I have a great partner in the business who has introduced me to many of his clients via his Aerospace and Engineering clusters. Many of you may, or may not, know I am passionate about working with Engineering and Manufacturing clients. Another love is working with Healthcare businesses too, some of the work I am most proud of in the last year was in Healthcare. Lots and lots of lovely illustration work.
So much of what happened last year was via referrals, the absolute best way to grow a business, and full of surprises!
I have lots of plans for next year, if anyone wants to work with me or any of my partners, drop me a line (*pops champagne*).
A couple of months ago, I was contacted by Forum Talent Potential (http://www.forum-talent-potential.org/) and asked if I would be interested in engaging with a group of students in Derbyshire. As the focus was Graphic Design, I was up for it.

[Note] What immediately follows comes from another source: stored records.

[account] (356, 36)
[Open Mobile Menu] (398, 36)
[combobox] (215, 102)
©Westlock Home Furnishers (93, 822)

The students in question were year 9 students at Pingle School, Swadlincote.
Having previously, briefly, taught design at a college, a very frustrating experience (another blog post), I was keen to see if all years were quite as lazy as the 19-21yr olds, or was there still a passion for design in the younger years.

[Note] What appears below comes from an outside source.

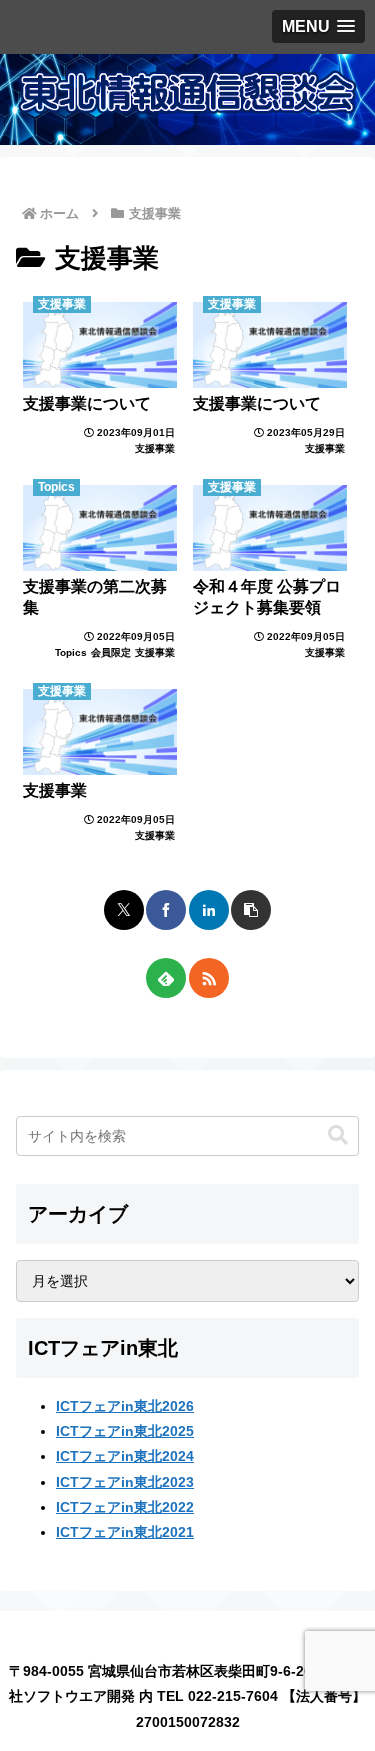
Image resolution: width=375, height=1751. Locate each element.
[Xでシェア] (124, 910)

The project made me reflect on how I got into design and what it meant to me at school. I was passionate about school, it was my haven from a difficult home life, and the design and technology teachers were fundamental to that level of care I received. They listened. They encouraged. Without them, I would not be doing what I am now.
To hear that design and technology are being phased out of schools makes my blood boil (https://www.telegraph.co.uk/education/2017/03/10/design-technology-gcse-axed-nearly-half-schools-survey-finds/) it is a very short-sighted Government that can’t appreciate the way design helps create a rounded society. Only today I saw an article by Design Week on this very subject (https://www.designweek.co.uk/issues/16-22-july-2018/design-being-squeezed-out-of-state-schools-says-va-director-tristram-hunt/) which reminded me to write this post. It is not all about cash-rich brands employing advertising companies to design wacky adverts, without design exploration in their lives, there will be a whole generation of suppressed creatives with astounding mental health issues (http://www.artsandhealth.ie/perspectives/mental-health-recovery-and-the-role-of-the-creative-arts/). It is a ticking time-bomb.
So, I had to get involved.
I was asked to set a couple of briefs based on jobs I have completed within my business. These were mainly set around logo design and the application of the logo.
The students had these briefs woven into their curriculum. After discovering more about logos, branding and graphic design in general, they set to work.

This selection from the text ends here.